第11話:触らぬ森に祟りなし④



 枕辺に置いてあった薬湯は、煎じ方がちょうど良くて実に美味しかった。さほど悪酔いはしていない卯京だが、心遣いと程よい水分がすぐ摂れるのは有り難い。

 「こういう細やかな気配りが出来るのが、明璃あの子のいいところだな。お前さんもそう思うだろう?」

 独り言ちながら傍らを見る。小柄な弟子でも楽に抱えられそうな、小ぶりの籠が置いてあった。柔らかい布が敷き詰められた中で、ぷうぷうと平和な寝息を立てている生きものがいる。言うまでもなく、昨夜連れ帰ったアヤカシだ。

 「しかしまあ、明璃はよくやったな。萩の異名から術を組み立てた機転は褒めてやらんと」

 秋の七草に数えられ、強い生命力を持つ萩は、魔除けとしても知られていた。さらに『伏猪ふすいとこ』、つまり猪が敷いて寝床にする、という謂れがある。

 昨晩明璃がやってのけたのは、その謂れを呪符で増幅して、猪に似た姿のアヤカシを鎮めるというものだった。言葉にすれば簡単なようだが、誰にでもできる事ではない。特に、危険が目と鼻の先に迫っているような状況では。

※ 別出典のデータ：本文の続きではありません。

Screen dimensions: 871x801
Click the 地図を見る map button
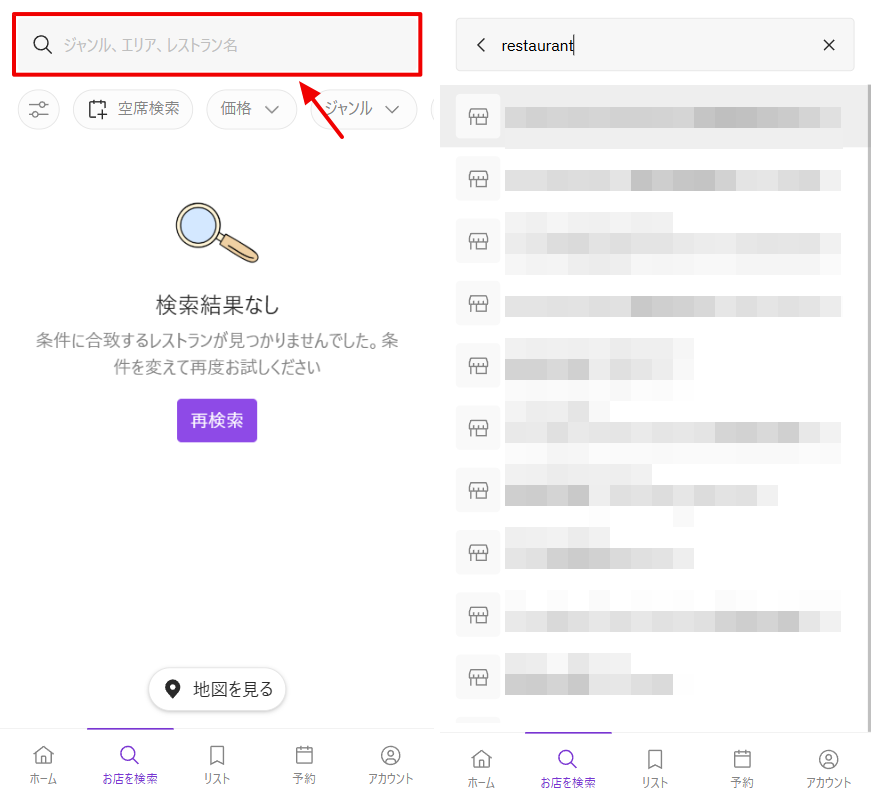pyautogui.click(x=218, y=689)
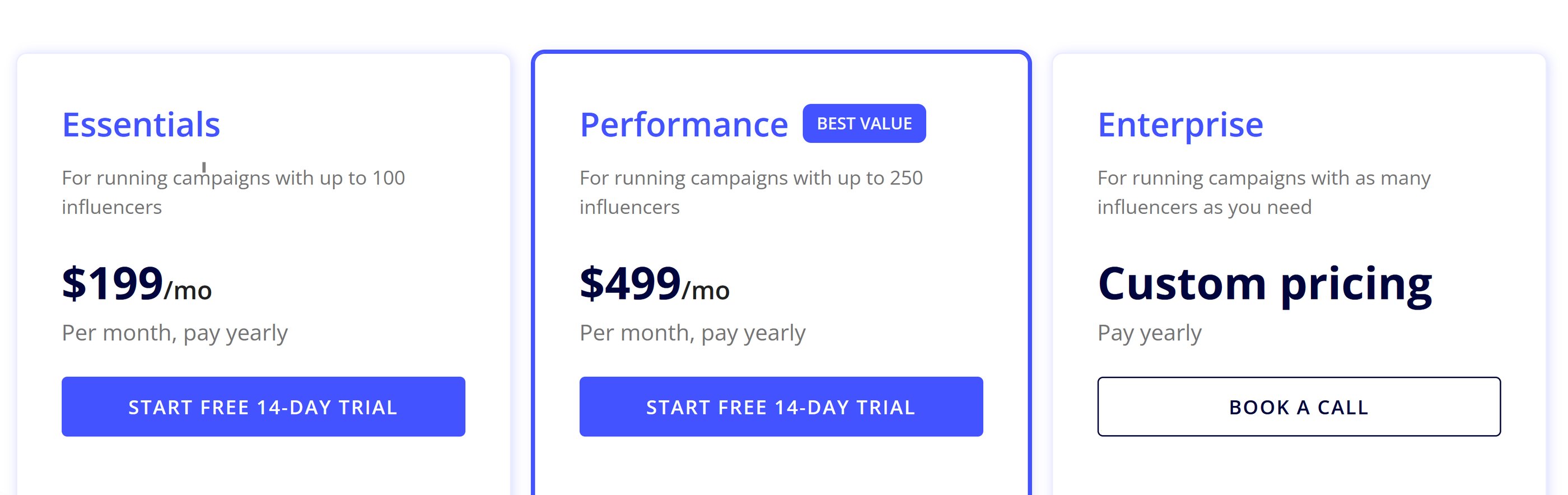Click the BEST VALUE badge
This screenshot has width=1568, height=495.
coord(864,123)
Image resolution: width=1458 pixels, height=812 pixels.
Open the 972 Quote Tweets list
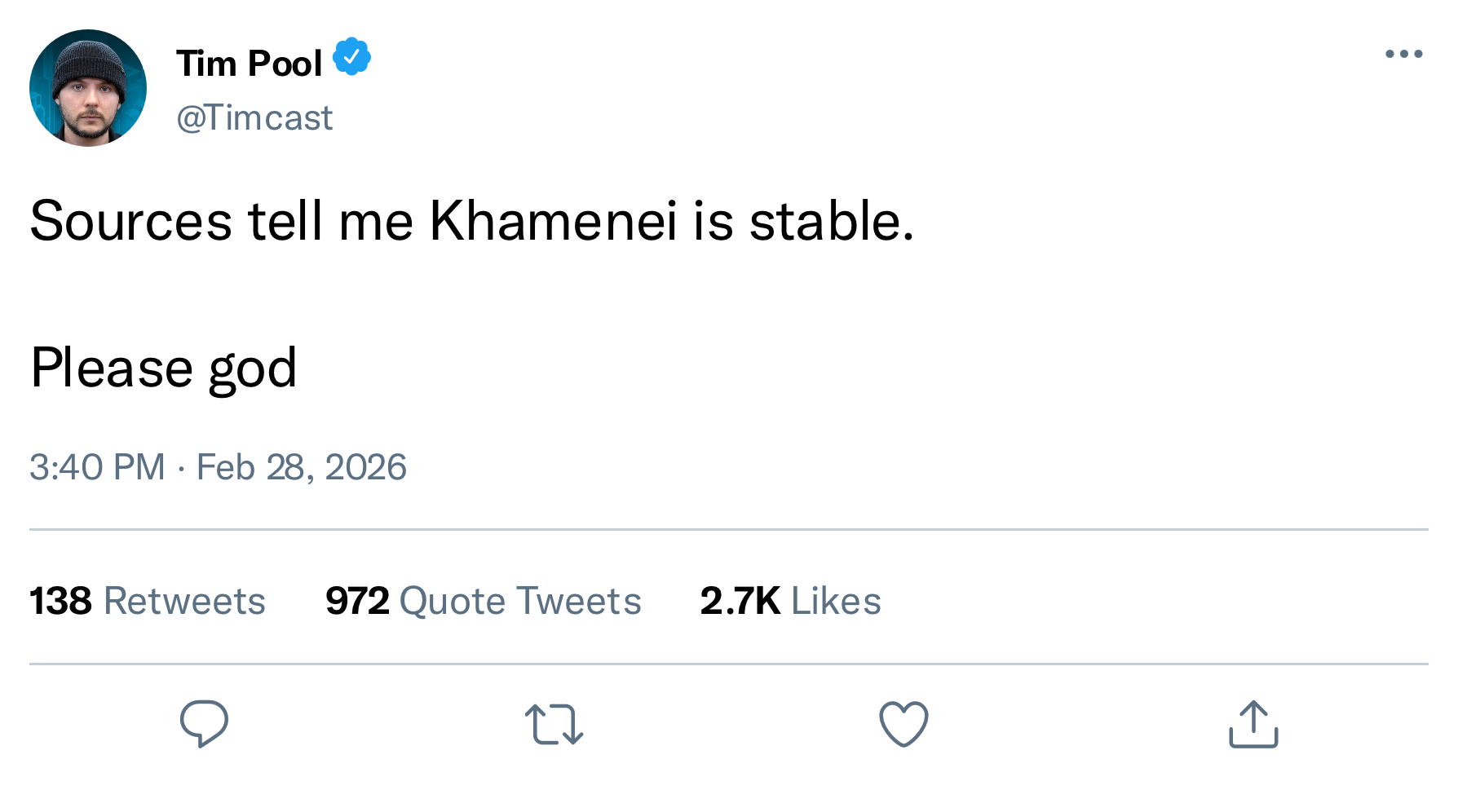tap(483, 601)
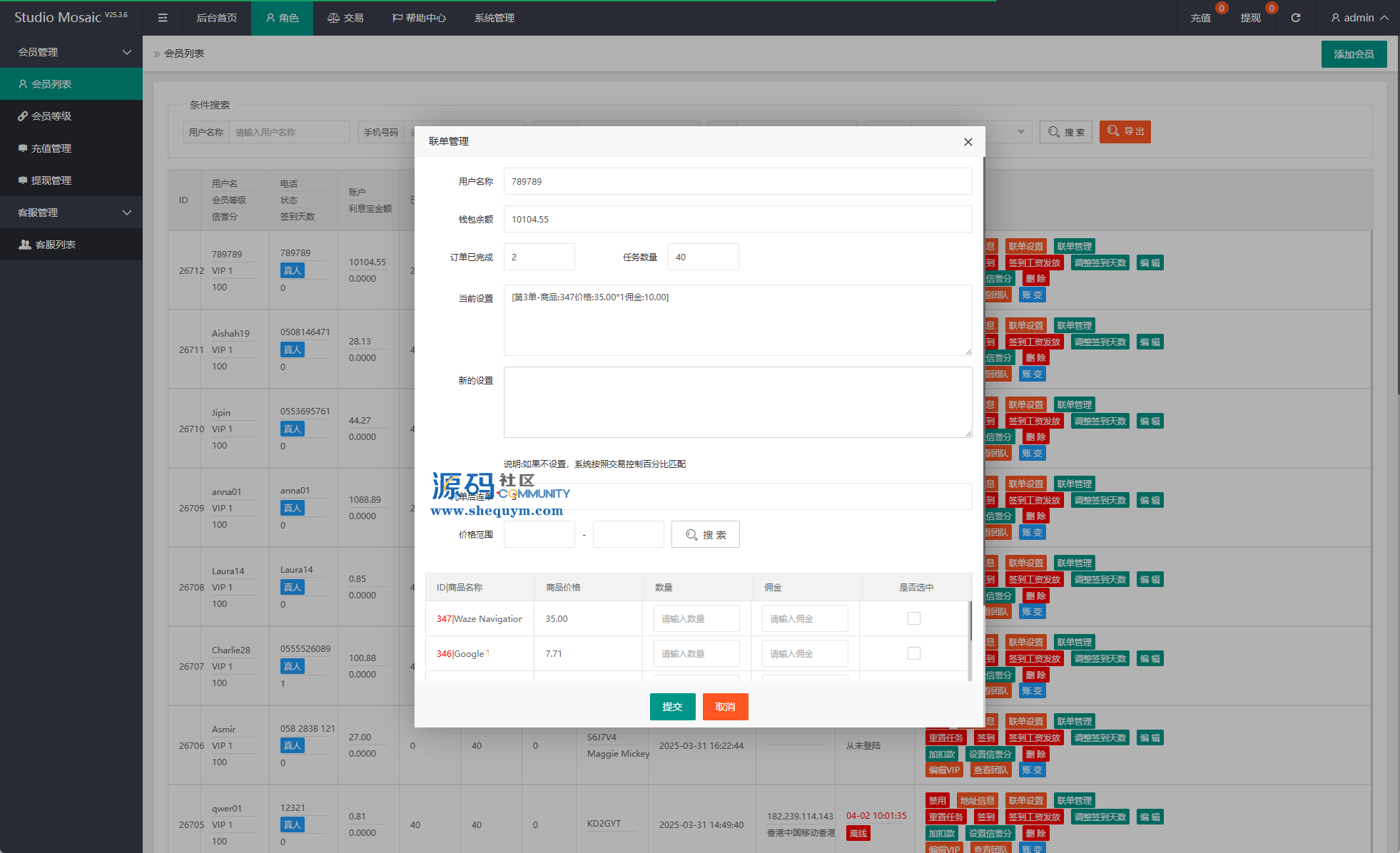
Task: Open 充值 notifications in header
Action: pos(1201,18)
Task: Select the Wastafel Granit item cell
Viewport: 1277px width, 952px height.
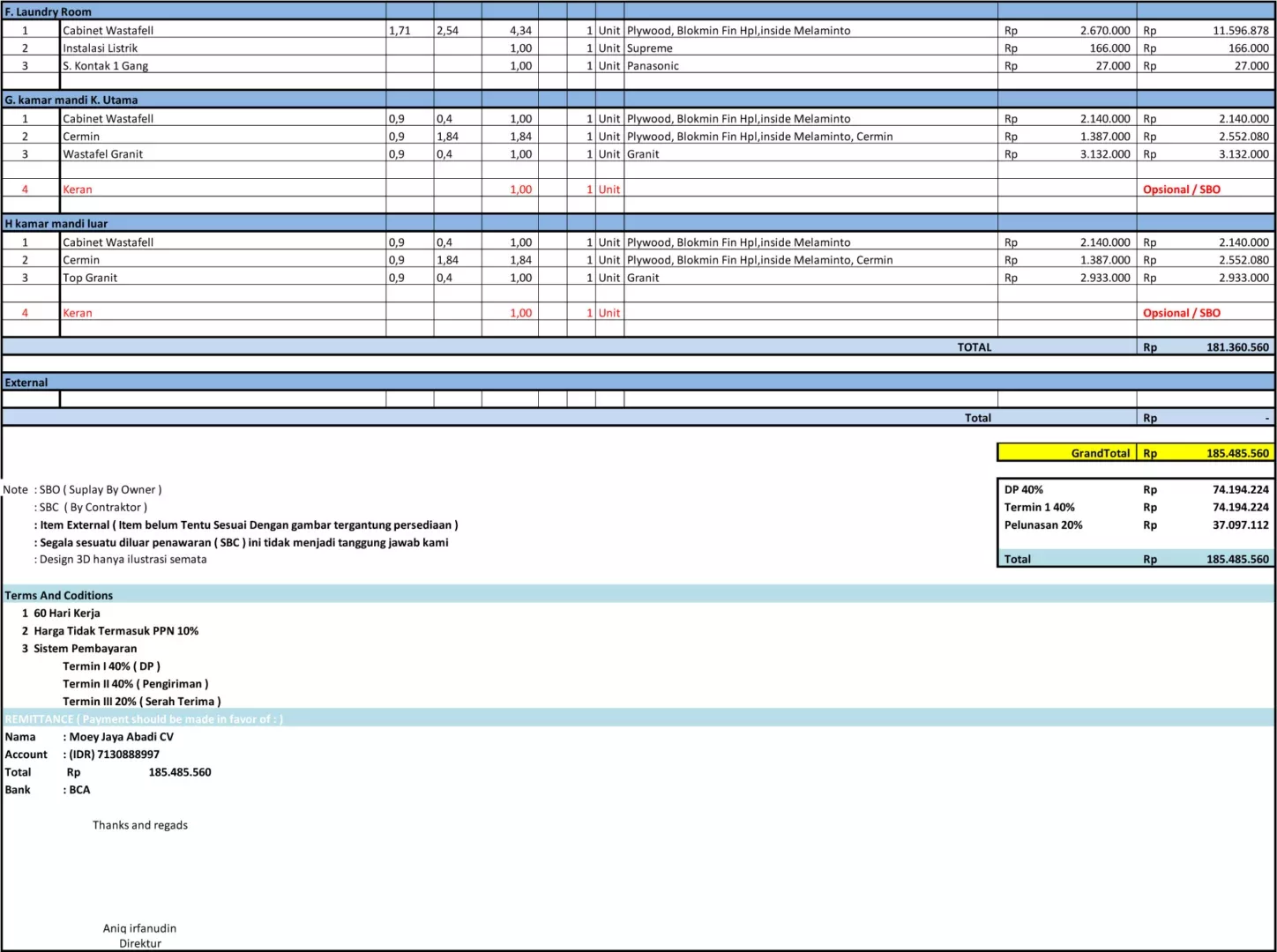Action: coord(103,154)
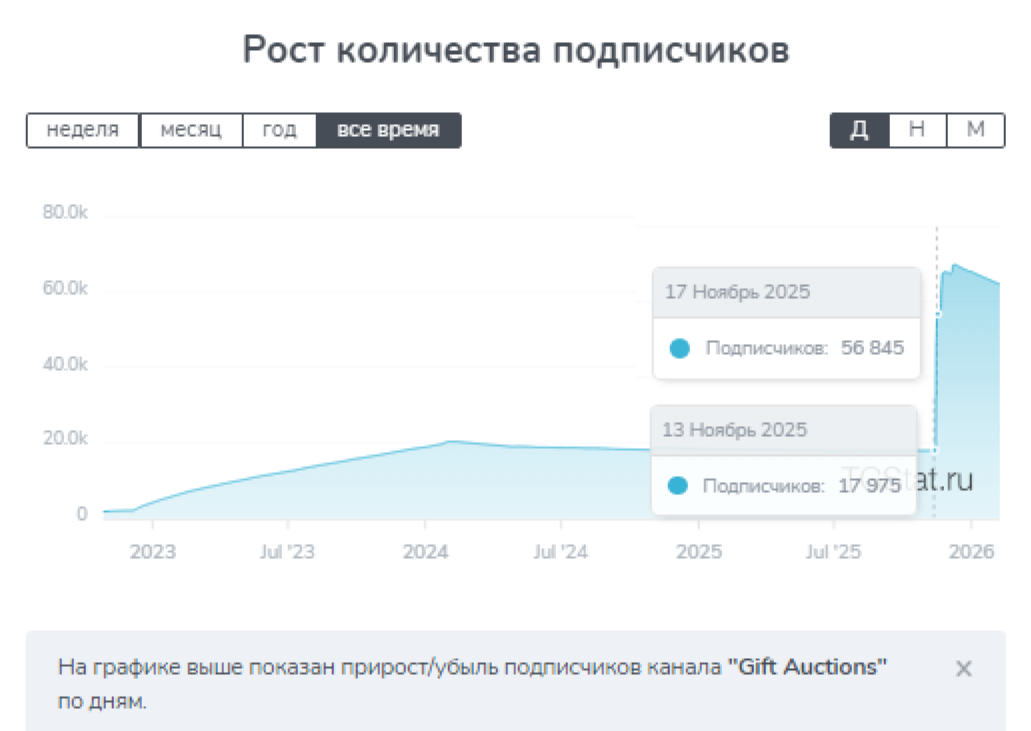This screenshot has width=1031, height=731.
Task: Select the "неделя" time range
Action: [83, 130]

 「――さて、そっちはそれで良いとして。これからのことを考えねば」

 閉じた扇で反対の手をぽん、と打って、頭を切り替える。いい加減、同業者や古馴染みに『師匠馬鹿』とからかわれそうだから――では、ない。

 門の外に陣取っていた警護の者に尋ねたところ、猪は暗がりから突如現れて突っ込んできた、という証言で一致していた。ほぼ全員が負傷していたが、いずれも軽傷。報せに走ってきた武士は最初に体当たりを食らったため、受け身が取れずいっとうひどい状態だったらしい。

 しかし、猪はあくまでも壁に向かって突進しただけで、自分から人間を襲うことは一切なかったという。つまり、目的は最初から別のところにあったのだ。それは一体何なのか。

 (そもそも、だ。こやつの正体如何いかんによっては、問題があらぬ方に拡大するやもしれん)

 得意の占術を使うまでもない、確実に何がしかの異変が起こっている。そして卯京の陰陽師としての勘が正しければ、今回の騒ぎは氷山の一角でしかない。

 「……、はあ。仕方ない、客人たちに一応の説明が出来るようにしておかんとな」

 もののけやアヤカシに出くわして対処したら、合法的にサボれる――もとい、その穢れをすすぐ為に物忌みと称して引き籠れるのだが、こればっかりは致し方ない。なんせ先方も当事者だ、出来るだけ詳しい状況を知りたいだろうし。

 時間外労働はしたくないんだがなぁ、とぼやきながら、卯京は料紙と筆を取るために渋々立ち上がった。